**SHORT EXERCISE:** Print the following items again word for word, every line included and nothing changed.

**DATA EXTRACT:**
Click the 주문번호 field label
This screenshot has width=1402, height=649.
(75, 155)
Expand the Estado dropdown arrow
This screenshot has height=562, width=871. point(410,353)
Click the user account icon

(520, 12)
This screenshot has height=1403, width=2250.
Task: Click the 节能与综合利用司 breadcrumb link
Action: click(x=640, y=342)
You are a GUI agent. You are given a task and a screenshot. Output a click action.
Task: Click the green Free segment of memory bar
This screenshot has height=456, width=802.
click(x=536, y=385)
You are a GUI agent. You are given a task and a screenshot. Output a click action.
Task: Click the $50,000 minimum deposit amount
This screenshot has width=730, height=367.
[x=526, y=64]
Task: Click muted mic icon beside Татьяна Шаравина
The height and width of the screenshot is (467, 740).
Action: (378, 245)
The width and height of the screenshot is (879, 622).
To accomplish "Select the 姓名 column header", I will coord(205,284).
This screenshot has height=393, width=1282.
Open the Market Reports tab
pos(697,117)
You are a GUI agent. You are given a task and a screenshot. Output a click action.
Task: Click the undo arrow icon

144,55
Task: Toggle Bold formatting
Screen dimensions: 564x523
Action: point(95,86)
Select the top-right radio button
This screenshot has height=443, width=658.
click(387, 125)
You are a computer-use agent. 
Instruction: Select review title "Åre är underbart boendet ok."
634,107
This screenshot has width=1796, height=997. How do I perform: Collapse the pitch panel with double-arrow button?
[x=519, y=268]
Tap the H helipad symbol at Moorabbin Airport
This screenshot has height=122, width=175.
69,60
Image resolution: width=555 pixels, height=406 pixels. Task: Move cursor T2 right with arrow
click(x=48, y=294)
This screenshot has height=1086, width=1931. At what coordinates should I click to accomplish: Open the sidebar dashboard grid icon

**REPLY:**
Click the 주문번호 field label
This screenshot has width=1402, height=649.
(75, 155)
Expand the Estado dropdown arrow
This screenshot has height=562, width=871. point(410,353)
Click the user account icon

(520, 12)
This screenshot has height=1403, width=2250.
Task: Click the 节能与综合利用司 breadcrumb link
Action: click(x=640, y=342)
You are a GUI agent. You are given a task and a screenshot. Output a click action.
Task: Click the green Free segment of memory bar
This screenshot has height=456, width=802.
click(x=536, y=385)
You are a GUI agent. You are given a task and a screenshot. Output a click action.
Task: Click the $50,000 minimum deposit amount
This screenshot has width=730, height=367.
[x=526, y=64]
Task: Click muted mic icon beside Татьяна Шаравина
The height and width of the screenshot is (467, 740).
Action: (378, 245)
The width and height of the screenshot is (879, 622).
To accomplish "Select the 姓名 column header", I will coord(205,284).
This screenshot has height=393, width=1282.
Open the Market Reports tab
pos(697,117)
You are a GUI agent. You are given a task and a screenshot. Output a click action.
Task: Click the undo arrow icon

144,55
Task: Toggle Bold formatting
Screen dimensions: 564x523
Action: point(95,86)
Select the top-right radio button
This screenshot has height=443, width=658.
click(387, 125)
You are a computer-use agent. 
Instruction: Select review title "Åre är underbart boendet ok."
634,107
This screenshot has width=1796, height=997. How do I perform: Collapse the pitch panel with double-arrow button?
[x=519, y=268]
Tap the H helipad symbol at Moorabbin Airport
This screenshot has height=122, width=175.
69,60
Image resolution: width=555 pixels, height=406 pixels. Task: Move cursor T2 right with arrow
click(x=48, y=294)
This screenshot has height=1086, width=1931. At what coordinates should I click to accomplish: Open the sidebar dashboard grid icon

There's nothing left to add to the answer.